Tax allocation agreements
This topic is not related to the CARES Act but is an important tax development that impacts tax allocation agreements. In a recent bankruptcy case involving a bank, its holding company, and the FDIC as receiver, the Supreme Court vacated an appeals court decision that found a tax refund due from a consolidated tax return generally belongs to the company that created the tax losses forming the basis of the refund. The Supreme Court’s decision rejects the 47-year-old precedent known as the Bob Richards rule, which provides that in the absence of a tax allocation agreement, a tax refund on a consolidated tax return belongs to the group member responsible for generating the refund.
In Rodriguez v. Federal Deposit Insurance Corporation, the issue was whether the bank or the parent holding company owned the tax refund during bankruptcy proceedings. Rodriguez was the trustee for United Western Bancorp, Inc., which filed for bankruptcy subsequent to its subsidiary bank United Western Bank entering FDIC receivership. Both parties sought ownership of a $4 million tax refund. Although there was a tax-sharing agreement in this case, the appeals court applied an expanded version of the Bob Richards rule by applying it to situations where there is a tax-sharing agreement, unless the agreement very clearly specifies the beneficiary of the tax refund is other than the group member that created it.

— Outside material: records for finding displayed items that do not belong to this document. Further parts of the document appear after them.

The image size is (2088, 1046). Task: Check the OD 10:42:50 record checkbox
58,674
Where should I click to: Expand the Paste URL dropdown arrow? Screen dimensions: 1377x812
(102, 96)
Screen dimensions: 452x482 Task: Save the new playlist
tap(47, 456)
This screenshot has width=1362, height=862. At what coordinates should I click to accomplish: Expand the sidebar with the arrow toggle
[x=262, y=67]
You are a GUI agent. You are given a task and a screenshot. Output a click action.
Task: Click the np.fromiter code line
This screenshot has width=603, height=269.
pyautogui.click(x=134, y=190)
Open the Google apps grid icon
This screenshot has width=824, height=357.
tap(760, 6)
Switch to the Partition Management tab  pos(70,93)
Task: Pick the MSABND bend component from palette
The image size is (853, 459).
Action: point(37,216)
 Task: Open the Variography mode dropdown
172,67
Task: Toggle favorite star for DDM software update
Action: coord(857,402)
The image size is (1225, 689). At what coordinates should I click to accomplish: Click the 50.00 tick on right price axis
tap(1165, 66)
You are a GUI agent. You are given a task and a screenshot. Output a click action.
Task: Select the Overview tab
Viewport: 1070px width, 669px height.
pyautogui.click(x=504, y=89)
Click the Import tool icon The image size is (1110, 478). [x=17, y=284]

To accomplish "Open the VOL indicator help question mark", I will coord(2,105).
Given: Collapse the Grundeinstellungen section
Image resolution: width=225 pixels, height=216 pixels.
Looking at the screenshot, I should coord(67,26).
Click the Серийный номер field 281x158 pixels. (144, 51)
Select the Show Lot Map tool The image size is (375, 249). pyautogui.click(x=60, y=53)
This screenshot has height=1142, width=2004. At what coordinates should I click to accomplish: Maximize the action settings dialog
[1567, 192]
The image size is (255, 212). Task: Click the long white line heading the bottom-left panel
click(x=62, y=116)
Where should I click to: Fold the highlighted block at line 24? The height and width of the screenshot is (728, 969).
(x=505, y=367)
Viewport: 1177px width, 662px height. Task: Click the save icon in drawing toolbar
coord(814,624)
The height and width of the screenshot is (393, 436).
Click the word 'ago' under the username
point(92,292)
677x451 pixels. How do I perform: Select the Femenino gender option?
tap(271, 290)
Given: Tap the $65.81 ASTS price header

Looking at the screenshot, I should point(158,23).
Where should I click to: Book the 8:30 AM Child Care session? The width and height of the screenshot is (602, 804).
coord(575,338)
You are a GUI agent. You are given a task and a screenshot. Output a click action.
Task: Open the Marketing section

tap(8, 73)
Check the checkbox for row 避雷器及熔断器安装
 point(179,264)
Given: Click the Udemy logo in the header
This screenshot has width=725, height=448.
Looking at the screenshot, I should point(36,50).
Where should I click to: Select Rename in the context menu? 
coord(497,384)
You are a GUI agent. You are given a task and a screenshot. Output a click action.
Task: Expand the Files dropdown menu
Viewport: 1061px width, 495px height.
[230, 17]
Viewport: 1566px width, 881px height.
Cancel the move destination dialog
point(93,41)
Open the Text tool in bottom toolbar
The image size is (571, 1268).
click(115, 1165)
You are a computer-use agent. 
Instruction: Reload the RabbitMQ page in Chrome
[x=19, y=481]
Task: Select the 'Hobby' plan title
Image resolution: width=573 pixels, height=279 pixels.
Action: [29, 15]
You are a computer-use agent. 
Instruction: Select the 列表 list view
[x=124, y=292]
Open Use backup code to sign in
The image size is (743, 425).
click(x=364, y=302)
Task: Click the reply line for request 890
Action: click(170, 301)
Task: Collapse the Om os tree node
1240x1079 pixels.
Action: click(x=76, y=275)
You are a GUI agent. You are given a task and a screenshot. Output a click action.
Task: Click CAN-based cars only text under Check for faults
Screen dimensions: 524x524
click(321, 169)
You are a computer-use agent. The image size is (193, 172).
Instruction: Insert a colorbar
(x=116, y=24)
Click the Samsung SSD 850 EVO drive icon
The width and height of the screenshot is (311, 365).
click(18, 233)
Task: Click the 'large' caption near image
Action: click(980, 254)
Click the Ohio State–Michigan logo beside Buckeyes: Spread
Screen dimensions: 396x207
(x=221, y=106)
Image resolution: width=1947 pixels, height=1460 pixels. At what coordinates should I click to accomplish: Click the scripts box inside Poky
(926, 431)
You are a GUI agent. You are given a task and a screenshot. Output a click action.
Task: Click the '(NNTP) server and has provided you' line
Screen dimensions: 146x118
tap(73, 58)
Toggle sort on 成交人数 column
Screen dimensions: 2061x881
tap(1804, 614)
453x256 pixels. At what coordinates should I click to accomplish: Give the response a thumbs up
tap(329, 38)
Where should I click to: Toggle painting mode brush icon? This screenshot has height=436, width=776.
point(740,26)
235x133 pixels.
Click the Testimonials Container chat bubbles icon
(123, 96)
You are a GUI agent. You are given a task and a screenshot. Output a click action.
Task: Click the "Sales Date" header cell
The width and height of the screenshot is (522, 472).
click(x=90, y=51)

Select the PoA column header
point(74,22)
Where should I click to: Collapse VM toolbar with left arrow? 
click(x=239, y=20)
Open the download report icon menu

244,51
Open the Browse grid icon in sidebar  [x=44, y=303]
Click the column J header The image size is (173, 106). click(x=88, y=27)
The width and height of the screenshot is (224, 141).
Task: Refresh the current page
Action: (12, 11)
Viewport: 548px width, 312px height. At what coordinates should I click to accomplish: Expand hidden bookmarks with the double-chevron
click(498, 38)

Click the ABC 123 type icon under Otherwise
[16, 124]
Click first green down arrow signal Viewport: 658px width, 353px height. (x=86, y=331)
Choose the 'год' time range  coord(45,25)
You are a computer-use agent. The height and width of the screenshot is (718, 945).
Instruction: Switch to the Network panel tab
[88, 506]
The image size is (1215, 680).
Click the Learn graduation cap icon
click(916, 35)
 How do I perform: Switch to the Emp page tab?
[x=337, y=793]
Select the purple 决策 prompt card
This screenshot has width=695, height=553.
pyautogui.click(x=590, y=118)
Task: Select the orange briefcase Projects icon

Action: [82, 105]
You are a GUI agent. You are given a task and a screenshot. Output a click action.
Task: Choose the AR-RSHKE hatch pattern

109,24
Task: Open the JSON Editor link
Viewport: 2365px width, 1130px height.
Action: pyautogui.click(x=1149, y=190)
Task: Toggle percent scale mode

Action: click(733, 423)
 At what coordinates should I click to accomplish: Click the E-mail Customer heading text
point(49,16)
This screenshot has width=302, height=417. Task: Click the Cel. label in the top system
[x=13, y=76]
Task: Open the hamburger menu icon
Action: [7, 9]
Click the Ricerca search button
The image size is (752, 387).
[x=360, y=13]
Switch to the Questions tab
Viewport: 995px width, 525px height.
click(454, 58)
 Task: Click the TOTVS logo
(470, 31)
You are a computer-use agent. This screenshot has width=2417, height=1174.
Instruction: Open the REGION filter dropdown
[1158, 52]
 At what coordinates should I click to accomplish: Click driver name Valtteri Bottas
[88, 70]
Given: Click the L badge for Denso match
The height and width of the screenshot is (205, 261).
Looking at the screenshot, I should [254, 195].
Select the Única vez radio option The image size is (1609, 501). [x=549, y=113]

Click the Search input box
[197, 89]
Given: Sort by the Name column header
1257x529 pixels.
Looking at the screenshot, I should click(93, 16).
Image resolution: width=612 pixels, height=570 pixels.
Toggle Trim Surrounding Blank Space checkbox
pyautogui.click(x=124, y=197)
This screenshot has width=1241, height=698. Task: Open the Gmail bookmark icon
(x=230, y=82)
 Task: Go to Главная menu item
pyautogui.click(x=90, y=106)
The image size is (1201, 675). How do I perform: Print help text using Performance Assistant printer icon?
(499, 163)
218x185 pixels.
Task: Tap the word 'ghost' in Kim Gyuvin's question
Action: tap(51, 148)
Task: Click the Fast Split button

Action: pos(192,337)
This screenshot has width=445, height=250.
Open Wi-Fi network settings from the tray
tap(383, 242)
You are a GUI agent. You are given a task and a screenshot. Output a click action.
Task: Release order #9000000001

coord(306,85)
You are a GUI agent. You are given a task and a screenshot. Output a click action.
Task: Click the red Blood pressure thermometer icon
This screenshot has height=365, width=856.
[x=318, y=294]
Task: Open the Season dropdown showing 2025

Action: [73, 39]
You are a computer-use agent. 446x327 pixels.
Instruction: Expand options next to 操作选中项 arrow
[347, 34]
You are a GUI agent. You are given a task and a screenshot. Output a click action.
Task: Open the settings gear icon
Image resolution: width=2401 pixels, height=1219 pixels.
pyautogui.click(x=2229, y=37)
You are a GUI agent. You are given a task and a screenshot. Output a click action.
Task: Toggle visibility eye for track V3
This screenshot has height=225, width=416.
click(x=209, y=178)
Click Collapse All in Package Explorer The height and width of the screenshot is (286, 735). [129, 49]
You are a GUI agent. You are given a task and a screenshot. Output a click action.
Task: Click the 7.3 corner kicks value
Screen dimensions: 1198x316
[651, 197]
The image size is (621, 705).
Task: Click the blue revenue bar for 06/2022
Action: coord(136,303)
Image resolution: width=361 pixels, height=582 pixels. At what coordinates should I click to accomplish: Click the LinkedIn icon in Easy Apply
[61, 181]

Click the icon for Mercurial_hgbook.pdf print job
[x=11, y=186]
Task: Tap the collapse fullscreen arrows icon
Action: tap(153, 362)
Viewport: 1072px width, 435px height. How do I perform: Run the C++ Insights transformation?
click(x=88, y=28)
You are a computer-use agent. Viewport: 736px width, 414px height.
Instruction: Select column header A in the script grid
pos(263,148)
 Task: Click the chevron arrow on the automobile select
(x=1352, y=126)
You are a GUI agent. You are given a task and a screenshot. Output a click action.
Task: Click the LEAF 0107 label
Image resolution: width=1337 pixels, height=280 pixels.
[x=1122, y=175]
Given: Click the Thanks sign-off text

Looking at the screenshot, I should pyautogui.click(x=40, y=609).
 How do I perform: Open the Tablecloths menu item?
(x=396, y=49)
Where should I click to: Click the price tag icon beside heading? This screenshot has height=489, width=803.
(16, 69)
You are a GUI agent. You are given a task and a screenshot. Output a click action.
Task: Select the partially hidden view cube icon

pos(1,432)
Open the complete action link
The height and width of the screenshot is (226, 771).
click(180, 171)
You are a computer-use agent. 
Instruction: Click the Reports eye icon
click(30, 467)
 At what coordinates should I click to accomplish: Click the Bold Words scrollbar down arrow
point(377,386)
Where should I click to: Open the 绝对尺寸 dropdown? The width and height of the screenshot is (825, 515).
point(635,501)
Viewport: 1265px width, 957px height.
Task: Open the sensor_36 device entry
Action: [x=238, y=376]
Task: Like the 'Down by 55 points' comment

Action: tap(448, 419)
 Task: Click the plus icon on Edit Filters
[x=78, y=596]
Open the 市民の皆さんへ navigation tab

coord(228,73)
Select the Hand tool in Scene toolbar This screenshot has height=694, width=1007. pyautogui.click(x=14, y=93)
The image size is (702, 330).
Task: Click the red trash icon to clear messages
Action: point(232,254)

It appears the Supreme Court’s decision will allow consolidated entity members, by way of their tax allocation agreement, to freely decide which entity in the group will be the beneficiary of a tax refund from the consolidated return — even if it’s not the entity whose underlying activity created the refund. The case illustrates the importance of making sure that tax-sharing agreements are clear and concise.